# Prototyping with LLM
Before building with large language models, most of my experience with them came from direct interaction: asking questions, refining prompts, and getting surprisingly fluent responses. In those moments, LLMs felt powerful and flexible. However, when I started thinking about using an LLM as part of a real product rather than as a personal assistant, my expectations had to change.
A product needs consistency, predictability, and clear boundaries. It also needs to support users who may not know how to prompt well or even what to ask. My goal was to prototype an AI-supported learning workflow where the model would help users reflect on their work, generate study guidance, or scaffold thinking rather than simply provide answers. On paper, this seemed like a natural fit for an LLM.
The challenge was to move from “this works when I talk to it” to “this works reliably for someone else.”


### Testing the Idea: Prototyping with LLMs in a Workflow

To test this, I began embedding LLM outputs into structured workflows. Instead of open-ended chat, I constrained the model with specific roles, instructions, and expected formats. For example, I asked it to analyze student responses, identify misconceptions, or generate targeted reflection questions based on predefined learning goals.

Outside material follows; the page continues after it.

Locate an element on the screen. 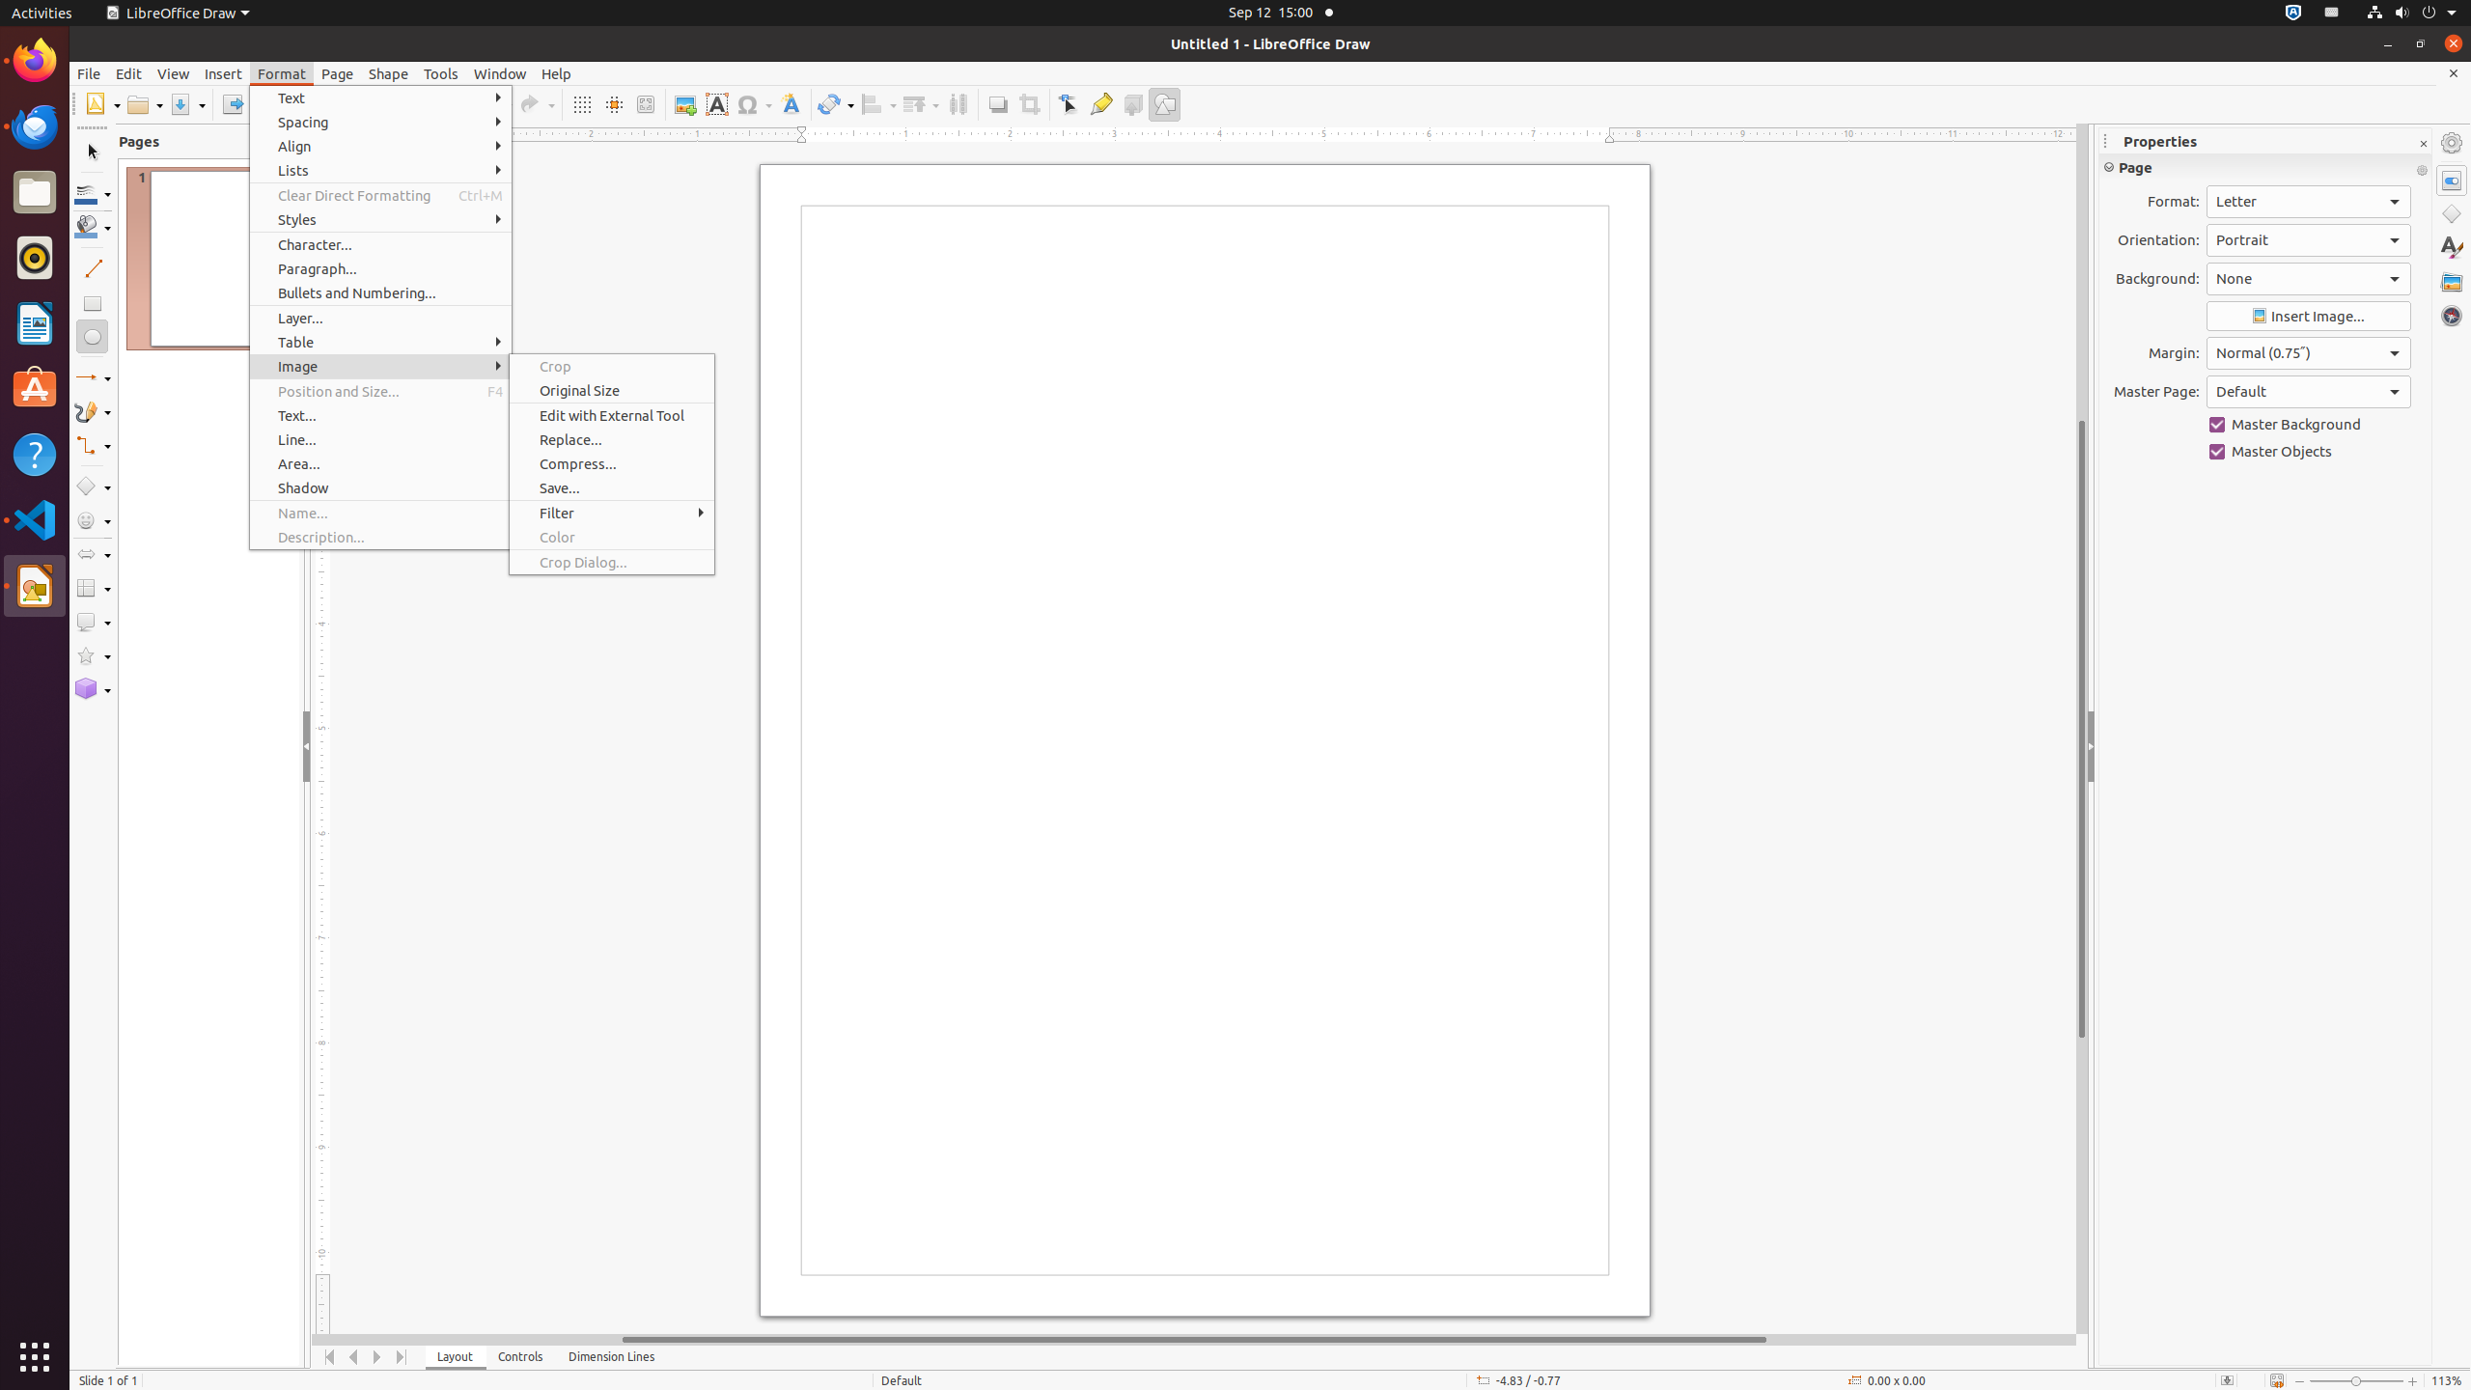 The width and height of the screenshot is (2471, 1390). 'Move To Home' is located at coordinates (329, 1356).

I also tested the same prompt across multiple inputs to see how stable the outputs were. In theory, if the instructions were clear enough, the model should behave consistently. I treated these prompts almost like product logic: if the input looks like this, the output should follow a predictable pattern.
As I iterated, I realized that many prompts that worked perfectly in isolation started to break when placed inside a system.

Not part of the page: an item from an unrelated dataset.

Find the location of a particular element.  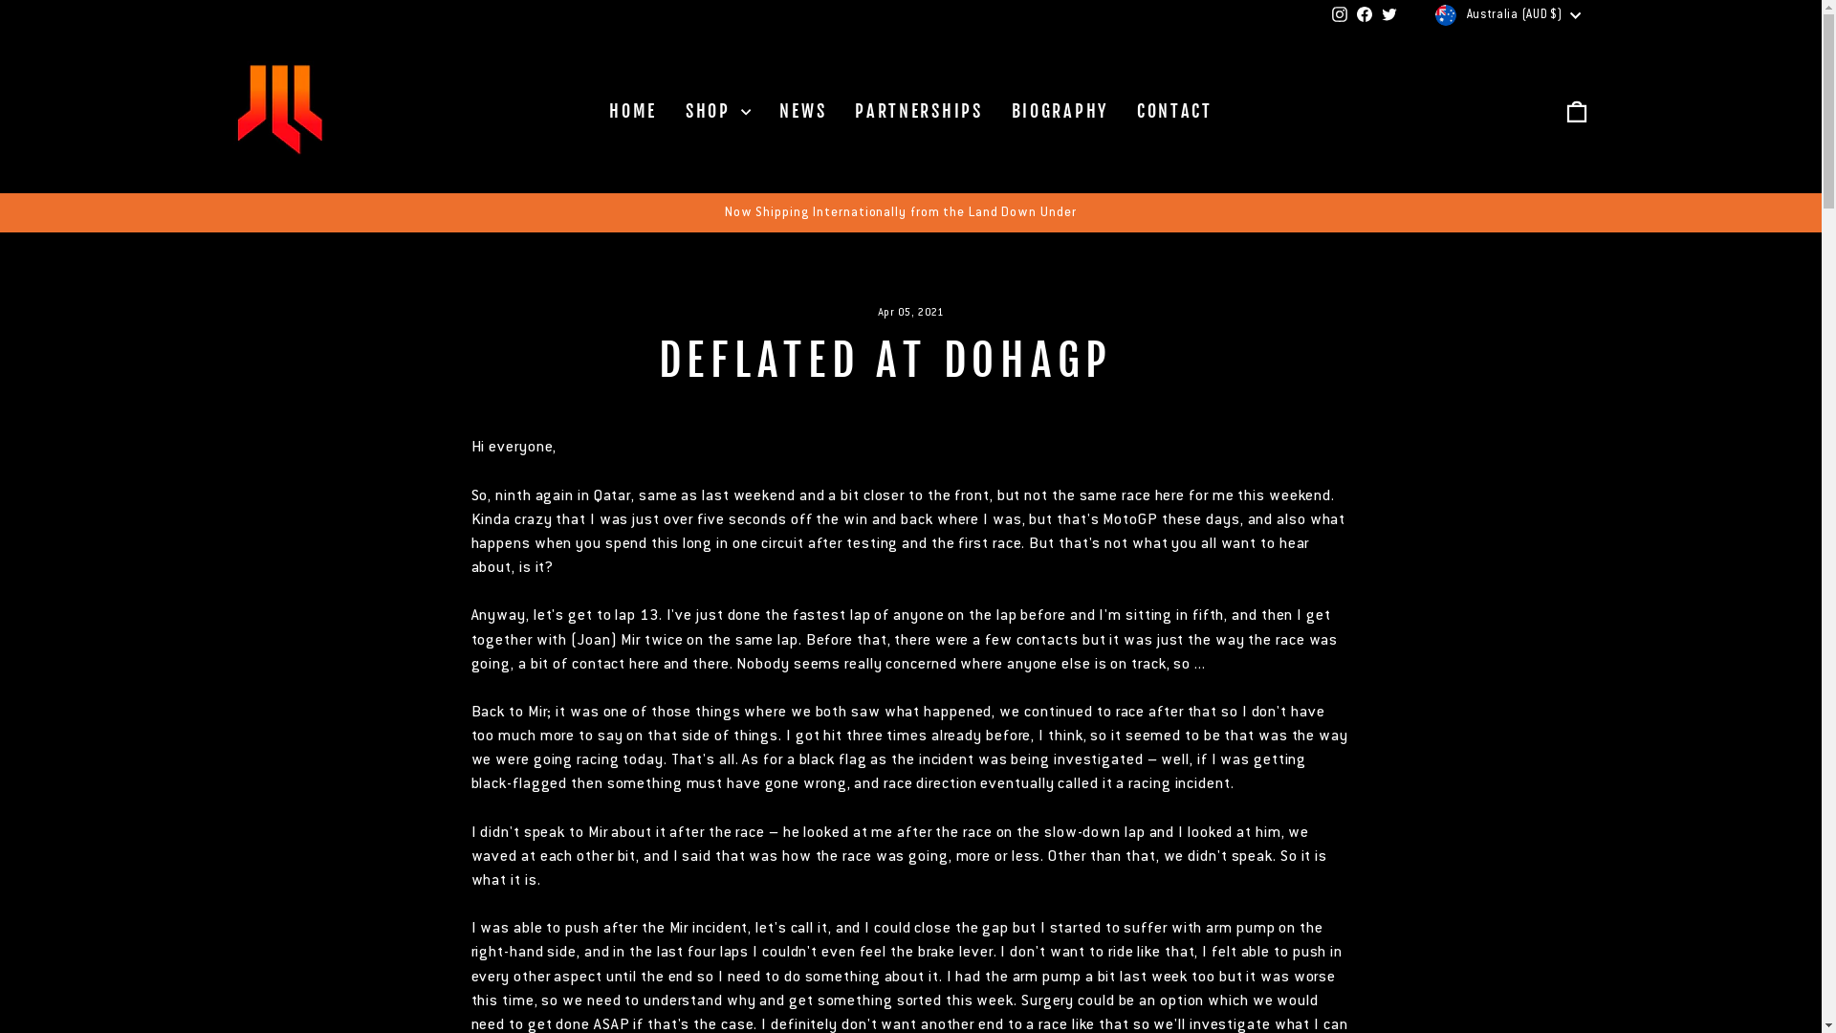

'twitter is located at coordinates (1377, 14).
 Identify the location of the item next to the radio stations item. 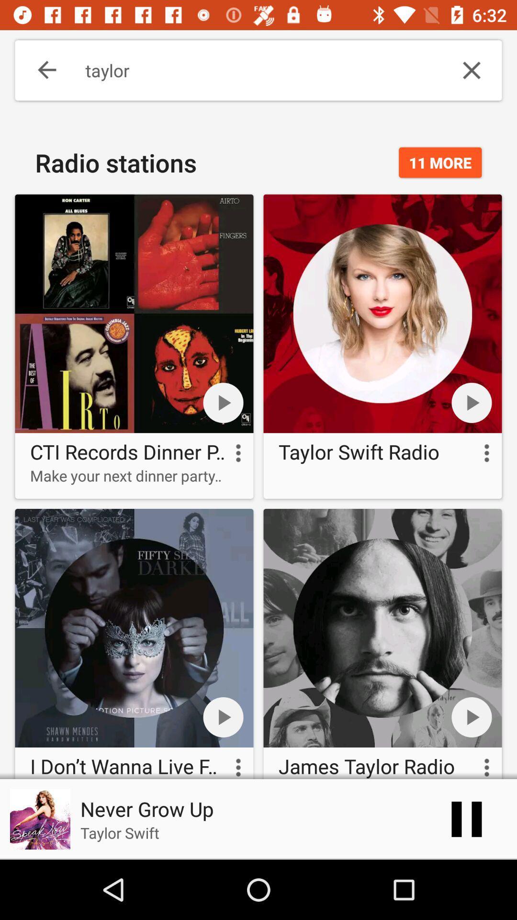
(440, 162).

![AI Workflow](product.png)

### The Limits I Ran Into

The first thing that broke was consistency. Even with carefully written prompts, the model’s responses varied more than I expected. Sometimes the tone shifted. Sometimes the depth of explanation changed. For a human reader, these differences might feel minor, but in a product context, they created uneven user experiences.
The second issue was overhelpfulness. When the model was designed to support learning, it often gave too much away. Instead of scaffolding thinking, it sometimes jumped straight to polished explanations. This undermined the original learning goal and made it difficult to control cognitive load. What felt helpful in a demo became problematic in a real educational workflow.

Another thing that broke was assumption alignment. The model frequently made assumptions about user intent that were not always correct. If a student response was ambiguous, the AI might confidently interpret it one way, even when multiple interpretations were possible. In a product, this kind of confident guessing can mislead users rather than support them.

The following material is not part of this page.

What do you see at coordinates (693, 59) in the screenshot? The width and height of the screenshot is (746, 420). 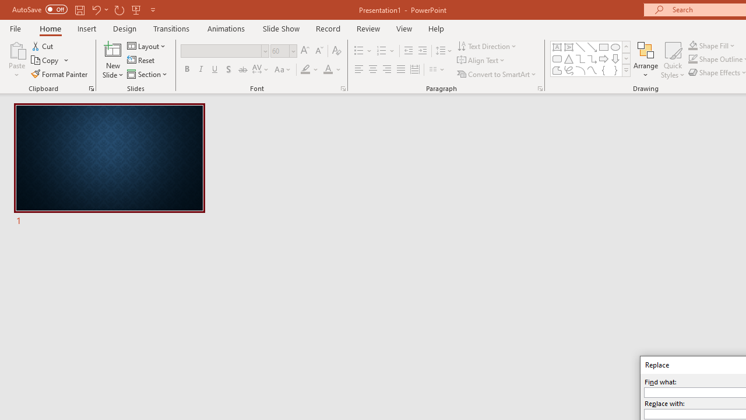 I see `'Shape Outline Blue, Accent 1'` at bounding box center [693, 59].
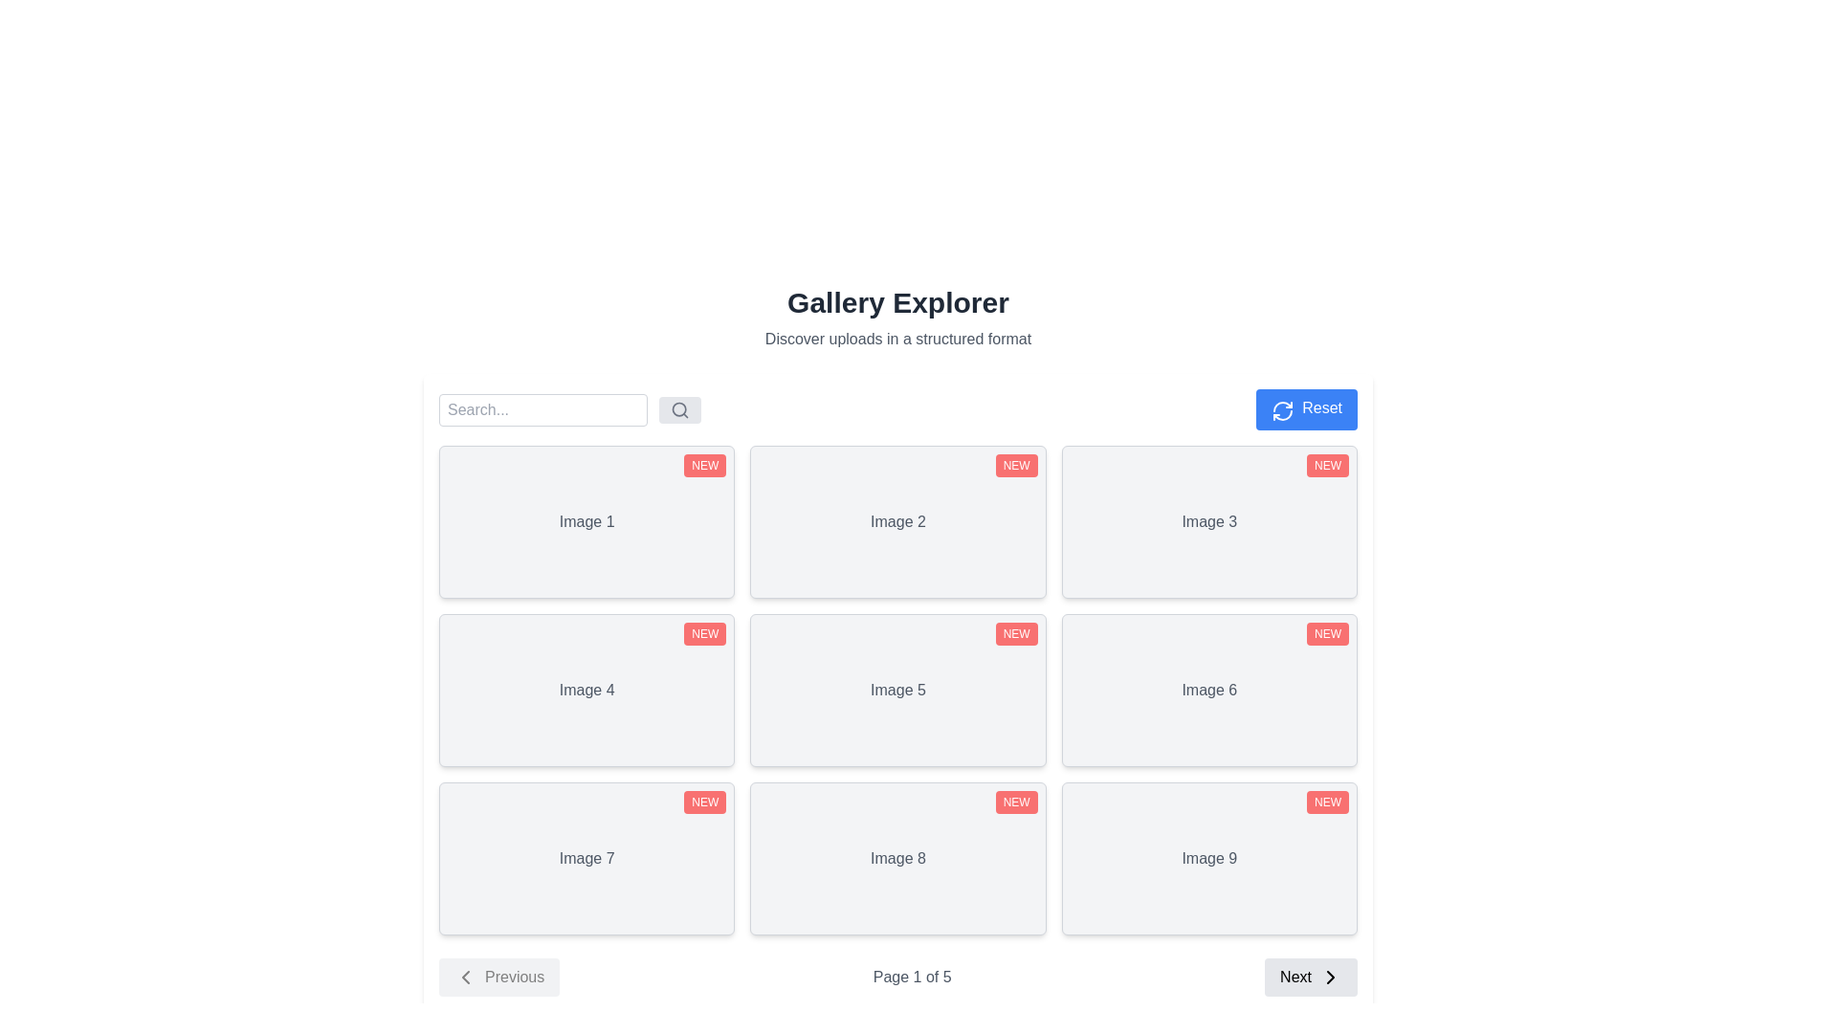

Finally, prompt fragility became clear. Small changes in wording, input length, or user tone sometimes led to disproportionately different outputs. This meant the system was more sensitive than expected, which made it hard to design robust guardrails.


### Reflection:
This experience changed how I think about LLMs in products. I no longer see them as plug-and-play intelligence. Instead, they feel more like probabilistic components that require careful framing, monitoring, and constraint. What works in a chat interface does not automatically translate into a reliable system.
I also realized that many of the failures were not technical but conceptual. I initially treated the model as if it understood my design intentions. In reality, it only responds to what is explicitly encoded in prompts and structure. Any ambiguity I left behind showed up later as unexpected behavior.
Perhaps most importantly, this process highlighted the need to design not just for what the AI can do, but for what users need. In learning contexts especially, more fluent output is not always better. Sometimes the most valuable role for AI is to slow things down, ask better questions, or surface uncertainty rather than resolve it.
In the end, what broke was my assumption that intelligence alone makes a good product. Building with LLMs forced me to confront the gap between impressive demos and meaningful, responsible design. That gap is not a failure of the technology, but a reminder that products are systems, not conversations.